Andrew Weaver, a climate scientist with the University of Victoria in British Columbia, said the chart of results from various temperature levels is "a highway to extinction, but on this highway there are many turnoffs. This is showing you where the road is heading. The road is heading toward extinction."

From the Guardian Unlimited, World breaks temperature records:

The world experienced its warmest period on record during this year's northern hemisphere winter, the US government said today.

The National Oceanic and Atmospheric Administration report said the globally averaged combined land and sea surface temperature for December to February was the highest since records began in 1880.

During the three-month period, known as boreal winter, temperatures were above average worldwide, with the exception of Saudi Arabia, Iraq, and areas in central United States.

Michael Byrnes reports for Reuters Antarctic melting may be speeding up

HOBART (Reuters) - Rising sea levels and melting polar ice-sheets are at upper limits of projections, leaving some human population centers already unable to cope, top world scientists say as they analyze latest satellite data.

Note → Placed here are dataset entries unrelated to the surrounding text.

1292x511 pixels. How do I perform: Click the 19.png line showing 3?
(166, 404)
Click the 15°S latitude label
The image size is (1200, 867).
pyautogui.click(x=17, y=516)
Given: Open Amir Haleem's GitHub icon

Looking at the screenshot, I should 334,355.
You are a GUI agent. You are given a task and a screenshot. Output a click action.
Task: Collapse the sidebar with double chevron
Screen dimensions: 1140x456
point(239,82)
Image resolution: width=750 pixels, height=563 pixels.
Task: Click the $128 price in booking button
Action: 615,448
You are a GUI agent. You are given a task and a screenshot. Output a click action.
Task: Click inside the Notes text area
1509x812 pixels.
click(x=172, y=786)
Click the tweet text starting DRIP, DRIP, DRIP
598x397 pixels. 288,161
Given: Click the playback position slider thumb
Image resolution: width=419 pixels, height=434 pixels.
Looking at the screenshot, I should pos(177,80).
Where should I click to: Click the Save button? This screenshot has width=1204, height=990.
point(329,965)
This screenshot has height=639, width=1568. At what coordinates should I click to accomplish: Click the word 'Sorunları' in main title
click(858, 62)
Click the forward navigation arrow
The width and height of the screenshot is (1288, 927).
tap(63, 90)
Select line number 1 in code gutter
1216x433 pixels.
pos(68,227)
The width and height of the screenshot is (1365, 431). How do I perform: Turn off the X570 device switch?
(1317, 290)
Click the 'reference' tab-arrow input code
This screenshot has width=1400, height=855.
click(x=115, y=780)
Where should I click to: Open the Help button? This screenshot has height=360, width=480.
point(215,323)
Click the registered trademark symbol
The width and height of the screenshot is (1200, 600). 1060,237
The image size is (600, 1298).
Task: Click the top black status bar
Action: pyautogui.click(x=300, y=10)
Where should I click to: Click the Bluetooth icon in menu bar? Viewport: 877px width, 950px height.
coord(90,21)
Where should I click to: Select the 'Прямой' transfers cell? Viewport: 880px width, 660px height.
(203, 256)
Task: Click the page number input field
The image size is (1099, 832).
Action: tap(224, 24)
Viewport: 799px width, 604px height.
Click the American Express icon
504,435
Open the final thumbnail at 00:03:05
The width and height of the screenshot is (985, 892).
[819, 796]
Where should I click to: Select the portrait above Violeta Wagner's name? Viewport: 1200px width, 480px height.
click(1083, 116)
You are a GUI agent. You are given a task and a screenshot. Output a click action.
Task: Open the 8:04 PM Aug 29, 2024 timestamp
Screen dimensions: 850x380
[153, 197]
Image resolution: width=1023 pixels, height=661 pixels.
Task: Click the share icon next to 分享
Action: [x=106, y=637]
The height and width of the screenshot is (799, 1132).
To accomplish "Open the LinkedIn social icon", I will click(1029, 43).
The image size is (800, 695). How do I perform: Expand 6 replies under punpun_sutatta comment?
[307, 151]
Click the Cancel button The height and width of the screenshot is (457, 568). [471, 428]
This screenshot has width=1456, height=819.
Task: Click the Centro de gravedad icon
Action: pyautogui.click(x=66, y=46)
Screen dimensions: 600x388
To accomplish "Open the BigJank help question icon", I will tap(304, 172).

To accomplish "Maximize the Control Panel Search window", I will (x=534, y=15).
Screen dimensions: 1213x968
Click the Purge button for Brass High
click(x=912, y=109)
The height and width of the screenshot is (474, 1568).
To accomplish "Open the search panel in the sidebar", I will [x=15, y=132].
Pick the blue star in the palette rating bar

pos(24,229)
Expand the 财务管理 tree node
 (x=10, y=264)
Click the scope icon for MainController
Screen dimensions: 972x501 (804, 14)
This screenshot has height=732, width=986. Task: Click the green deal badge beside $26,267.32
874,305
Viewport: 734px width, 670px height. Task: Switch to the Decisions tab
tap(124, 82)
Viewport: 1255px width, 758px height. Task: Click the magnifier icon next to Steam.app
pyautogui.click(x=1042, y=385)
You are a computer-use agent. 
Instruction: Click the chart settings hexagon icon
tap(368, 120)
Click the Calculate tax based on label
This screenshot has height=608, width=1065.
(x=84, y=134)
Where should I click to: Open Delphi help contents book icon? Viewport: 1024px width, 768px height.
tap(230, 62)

A United Nations report by the Intergovernmental Panel on Climate Change (IPCC) in February projected sea level gains of 18-59 centimeters (7-23 inches) this century from temperature rises of 1.8-4.0 Celsius (3.2-7.8 Fahrenheit).

"Observations are in the very upper edge of the projections," leading Australian marine scientist John Church told Reuters.

"I feel that we're getting uncomfortably close to threshold," said Church, of Australia's CSIRO Marine and Atmospheric Research said.

Past this level, parts of the Antarctic and Greenland would approach a virtually irreversible melting that would produce sea level rises of meters, he said.

There has been no repeat in the Antarctic of the 2002 break-up of part of the Larsen ice shelf that created a 500 billion ton iceberg as big as Luxembourg.

But the Antarctic Peninsula is warming faster than anywhere else on Earth, and glaciers are in massive retreat

Back to CNN/APReport outlines global warming's effects

The harmful effects of global warming on daily life are already showing up, and within a couple of decades hundreds of millions of people won't have enough water, top scientists will say next month at a meeting in Belgium.

At the same time, tens of millions of others will be flooded out of their homes each year as the Earth reels from rising temperatures and sea levels, according to portions of a draft of an international scientific report obtained by The Associated Press.

Tropical diseases like malaria will spread. By 2050, polar bears will mostly be found in zoos, their habitats gone. Pests like fire ants will thrive.

For a time, food will be plentiful because of the longer growing season in northern regions. But by 2080, hundreds of millions of people could face starvation, according to the report, which is still being revised.

The draft document by the authoritative Intergovernmental Panel on Climate Change focuses on global warming's effects and is the second in a series of four being issued this year. Written and reviewed by more than 1,000 scientists from dozens of countries, it still must be edited by government officials.